On March 15, 2019, Mosley signed a five-year, $85 million deal with the New York Jets. Mosley made his debut with the Jets in Week 1 against the Bills, making 5 tackles and intercepting a pass from quarterback Josh Allen and returning it for a touchdown. However, he injured his groin in the third quarter and did not return. Prior to his injury, the Jets held a 16–0 lead, but collapsed afterwards to lose 17–16. On December 3, the Jets placed Mosley on injured reserve due to an aggravating groin injury throughout the season. He was the 15th different player on the team to go on injured reserve. It was revealed that he needed groin surgery to repair the issue.

On August 3, 2020, Mosley announced he would opt out of the 2020 season due to the COVID-19 pandemic.

Mosley returned in the 2021 season. He finished with two sacks, 168 tackles, two passes defended, and two forced fumbles. In the 2022 season, he had one sack, 158 tackles, one interception, seven passes defended, and one fumble recovery. He was named to the Pro Bowl for the 2022 season. He was ranked 46th by his fellow players on the NFL Top 100 Players of 2023. In the 2023 season, he had a half-sack, 152 tackles, one interception, seven passes defended, two forced fumbles, and one fumble recovery. In the 2024 season, he appeared in four games due to toe and neck injuries.

Mosley was released by the Jets on March 12, 2025.

On June 19, 2025, on his 33rd birthday, Mosley announced his retirement from professional football.

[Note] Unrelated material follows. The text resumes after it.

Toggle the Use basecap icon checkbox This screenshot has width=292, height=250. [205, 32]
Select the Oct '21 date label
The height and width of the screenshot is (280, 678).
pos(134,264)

== NFL career statistics ==
=== Regular season ===

Year: Team; Games; Tackles; Interceptions; Fumbles
GP: GS; Cmb; Solo; Ast; Sck; Sfty; PD; Int; Yds; Avg; Lng; TD; FF; FR; Yds; TD
2014: BAL; 16; 16; 133; 88; 45; 3.0; —; 8; 2; 23; 11.5; 18; 0; 1; 1; 6; 0
2015: BAL; 16; 16; 117; 77; 40; 4.0; —; 7; 0; 0; 0.0; 0; 0; 1; 2; 41; 1
2016: BAL; 14; 14; 92; 56; 36; 0.0; —; 8; 4; 40; 10.0; 28; 0; 1; 0; 0; 0
2017: BAL; 16; 16; 132; 96; 36; 1.0; —; 7; 2; 94; 47.0; 63; 1; 3; 3; 18; 0
2018: BAL; 15; 15; 105; 70; 35; 0.5; —; 5; 1; 0; 0.0; 0; 0; 0; 0; 0; 0
2019: NYJ; 2; 2; 9; 4; 5; 0.0; —; 2; 1; 17; 17.0; 17; 1; 0; 1; 0; 0
2020: NYJ; 0; 0; Opted out due to COVID-19
2021: NYJ; 16; 16; 168; 103; 65; 2.0; —; 2; 0; 0; 0.0; 0; 0; 2; 0; 0; 0
2022: NYJ; 17; 17; 158; 99; 59; 1.0; —; 7; 1; 0; 0.0; 0; 0; 0; 1; 0; 0
2023: NYJ; 17; 17; 152; 81; 71; 0.5; —; 7; 1; 0; 0.0; 0; 0; 2; 1; 0; 0
2024: NYJ; 4; 3; 17; 13; 4; 0.0; —; 0; 0; 0; 0.0; 0; 0; 0; 0; 0; 0
Career: 133; 132; 1,083; 687; 396; 12.0; —; 53; 12; 174; 14.5; 63; 2; 10; 9; 65; 1

=== Postseason ===

Year: Team; Games; Tackles; Interceptions; Fumbles
GP: GS; Cmb; Solo; Ast; Sck; Sfty; PD; Int; Yds; Avg; Lng; TD; FF; FR; Yds; TD
2014: BAL; 2; 2; 19; 12; 7; 0.0; —; 0; 0; 0; 0.0; 0; 0; 1; 0; 0; 0
2018: BAL; 1; 1; 12; 6; 6; 0.0; —; 0; 0; 0; 0.0; 0; 0; 0; 1; 12; 0
Career: 3; 3; 31; 18; 13; 0.0; —; 0; 0; 0; 0.0; 0; 0; 1; 1; 12; 0

==Personal life==
His brother is linebacker Jamey Mosley, who was briefly his teammate on the Jets in 2019.